## Task goal
All lines of the material should be given again exactly.

## Entries supplied
- - -
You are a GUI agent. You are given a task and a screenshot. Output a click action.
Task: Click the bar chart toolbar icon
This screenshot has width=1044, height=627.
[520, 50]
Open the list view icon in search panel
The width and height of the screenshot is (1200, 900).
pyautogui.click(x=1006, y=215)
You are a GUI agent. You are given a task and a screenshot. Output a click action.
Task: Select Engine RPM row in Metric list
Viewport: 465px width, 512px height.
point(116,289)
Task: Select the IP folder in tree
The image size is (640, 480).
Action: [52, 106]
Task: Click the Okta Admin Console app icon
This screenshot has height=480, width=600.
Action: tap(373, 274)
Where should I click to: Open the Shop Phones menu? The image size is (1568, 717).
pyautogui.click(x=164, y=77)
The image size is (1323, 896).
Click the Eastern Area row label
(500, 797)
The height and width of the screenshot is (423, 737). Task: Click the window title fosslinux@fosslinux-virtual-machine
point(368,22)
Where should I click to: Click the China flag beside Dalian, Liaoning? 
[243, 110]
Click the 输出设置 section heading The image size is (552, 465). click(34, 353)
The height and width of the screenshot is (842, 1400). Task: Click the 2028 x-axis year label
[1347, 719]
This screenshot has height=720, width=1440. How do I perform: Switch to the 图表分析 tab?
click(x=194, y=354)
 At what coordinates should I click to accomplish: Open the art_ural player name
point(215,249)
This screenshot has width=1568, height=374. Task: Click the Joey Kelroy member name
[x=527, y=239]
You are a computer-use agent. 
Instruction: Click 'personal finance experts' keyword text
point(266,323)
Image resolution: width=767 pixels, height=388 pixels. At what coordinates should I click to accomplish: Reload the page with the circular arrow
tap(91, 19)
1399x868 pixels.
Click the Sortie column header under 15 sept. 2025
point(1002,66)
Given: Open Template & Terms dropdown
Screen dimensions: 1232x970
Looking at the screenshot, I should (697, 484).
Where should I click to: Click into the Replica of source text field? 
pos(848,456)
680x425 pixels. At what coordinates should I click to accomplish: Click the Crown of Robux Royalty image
- - -
## Solution to the exercise
You are a GUI agent. You are given a task and a screenshot. Output a click action.
Task: Click the bar chart toolbar icon
This screenshot has width=1044, height=627.
[520, 50]
Open the list view icon in search panel
The width and height of the screenshot is (1200, 900).
pyautogui.click(x=1006, y=215)
You are a GUI agent. You are given a task and a screenshot. Output a click action.
Task: Select Engine RPM row in Metric list
Viewport: 465px width, 512px height.
point(116,289)
Task: Select the IP folder in tree
The image size is (640, 480).
Action: [52, 106]
Task: Click the Okta Admin Console app icon
This screenshot has height=480, width=600.
Action: tap(373, 274)
Where should I click to: Open the Shop Phones menu? The image size is (1568, 717).
pyautogui.click(x=164, y=77)
The image size is (1323, 896).
Click the Eastern Area row label
(500, 797)
The height and width of the screenshot is (423, 737). Task: Click the window title fosslinux@fosslinux-virtual-machine
point(368,22)
Where should I click to: Click the China flag beside Dalian, Liaoning? 
[243, 110]
Click the 输出设置 section heading The image size is (552, 465). click(34, 353)
The height and width of the screenshot is (842, 1400). Task: Click the 2028 x-axis year label
[1347, 719]
This screenshot has height=720, width=1440. How do I perform: Switch to the 图表分析 tab?
click(x=194, y=354)
 At what coordinates should I click to accomplish: Open the art_ural player name
point(215,249)
This screenshot has width=1568, height=374. Task: Click the Joey Kelroy member name
[x=527, y=239]
You are a computer-use agent. 
Instruction: Click 'personal finance experts' keyword text
point(266,323)
Image resolution: width=767 pixels, height=388 pixels. At what coordinates should I click to accomplish: Reload the page with the circular arrow
tap(91, 19)
1399x868 pixels.
Click the Sortie column header under 15 sept. 2025
point(1002,66)
Given: Open Template & Terms dropdown
Screen dimensions: 1232x970
Looking at the screenshot, I should (697, 484).
Where should I click to: Click into the Replica of source text field? 
pos(848,456)
680x425 pixels. At what coordinates should I click to accomplish: Click the Crown of Robux Royalty image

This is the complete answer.